Final answer:
To find the probability that the coin lands on heads again on a reflip, we need to calculate the conditional probability by considering the initial probability of selecting each coin from the bag and the probability of flipping heads with that coin. The result is 88.89%.
Step-by-step explanation:
To determine the probability that a coin lands on heads again on a reflip, we need to consider the initial probability of selecting each coin from the bag and the probability of flipping heads with that coin.
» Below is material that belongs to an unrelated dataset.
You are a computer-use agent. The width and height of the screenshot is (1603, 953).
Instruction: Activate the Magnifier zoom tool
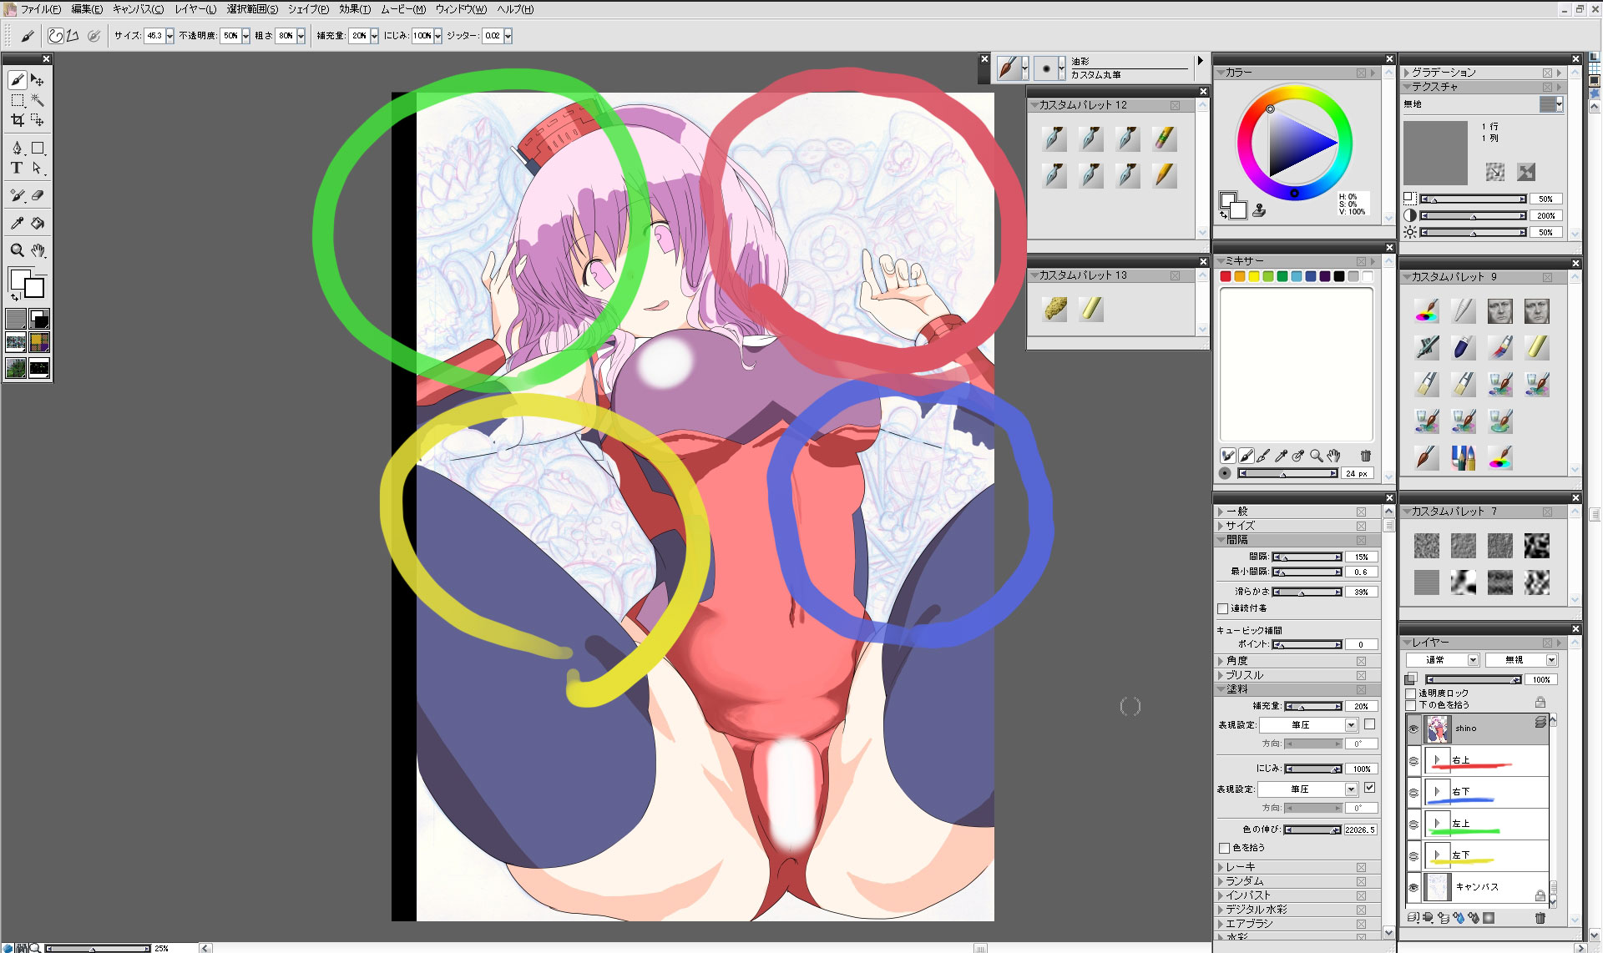pyautogui.click(x=17, y=250)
Let's calculate the conditional probability:
Step 1:
Calculate the probability of selecting each coin from the bag:
Probability of selecting the first coin: 1/3
Probability of selecting the second coin: 1/3
Probability of selecting the third coin: 1/3
Step 2:
Now, calculate the probability of flipping heads with each coin:
Probability of flipping heads with the first coin: 30%
Probability of flipping heads with the second coin: 60%
Probability of flipping heads with the third coin: 80%
Step 3:
Apply the law of total probability to calculate the overall probability:
[Probability of selecting the first coin and flipping heads] + [Probability of selecting the second coin and flipping heads] + [Probability of selecting the third coin and flipping heads]
(1/3)*(0.3) + (1/3)*(0.6) + (1/3)*(0.8) = 0.9
Step 4:
Finally, divide the probability of selecting and flipping heads with the third coin by the overall probability:
(1/3)*(0.8) / 0.9 = 0.8889
Therefore, the probability that the coin lands on heads again on a reflip is 88.89%.